__Text__.

# Next winter storm named....



## Brian Young (Aug 13, 2005)

Winter storm Gandolph! Guys out west, quite hogging all the snow! By the time this gets to us its all rain and a slight chance of mixed precipitation.


----------



## IDOCTORTREES (Dec 27, 2006)

10 inches today here, Snow for next two days


----------



## RJ lindblom (Sep 21, 2006)

6 to 8 inches here. Woo Hoo! Starting tormorrow morning.


----------



## RJ lindblom (Sep 21, 2006)

So far nothing here in Rapid City this morning. Evidently it is supposed to start snowing around 8 AM.


----------



## 1olddogtwo (Aug 6, 2007)

Its 55 here in snowless Chicago, going to 60 today!


----------



## 1olddogtwo (Aug 6, 2007)

WHere is jtsnowstorm at with his forecast maps!!!!!!!!!!


----------



## Brian Young (Aug 13, 2005)

1olddogtwo;1563575 said:


> Its 55 here in snowless Chicago, going to 60 today!


Hey olddog, I see what you mean about the center gap! mine has to be at least 1/2- 3/4 wide! I asked the dealer and he said thats just how they're making them. A friend of mine has a plastics shop with a machine shop built in, i'm going to see if he might be able to do what you did. I never had a gap that wide.


----------



## Raymond S. (Jan 8, 2008)

__Provided material__.

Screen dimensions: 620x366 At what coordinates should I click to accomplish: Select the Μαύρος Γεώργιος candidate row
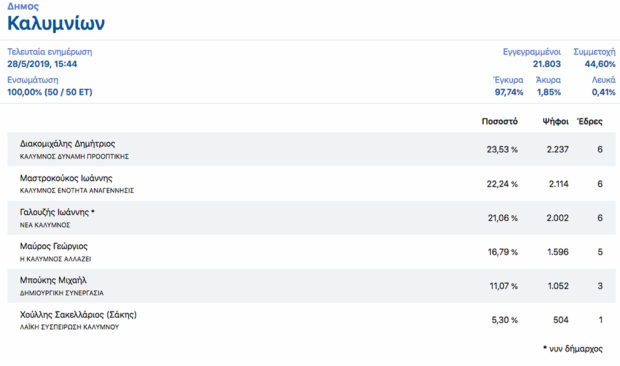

__Exercise task 1__.
In the winter storm thread, translate the sentence "Evidently it is supposed to start snowing around 8 AM." into Spanish.
__Exercise task 2__.
Retype everything in the winter storm thread from "## IDOCTORTREES (Dec" down to "Starting tormorrow morning.".

__Correct output 1__.
Al parecer, se supone que empezará a nevar alrededor de las 8 de la mañana.

__Correct output 2__.
## IDOCTORTREES (Dec 27, 2006)

10 inches today here, Snow for next two days


----------



## RJ lindblom (Sep 21, 2006)

6 to 8 inches here. Woo Hoo! Starting tormorrow morning.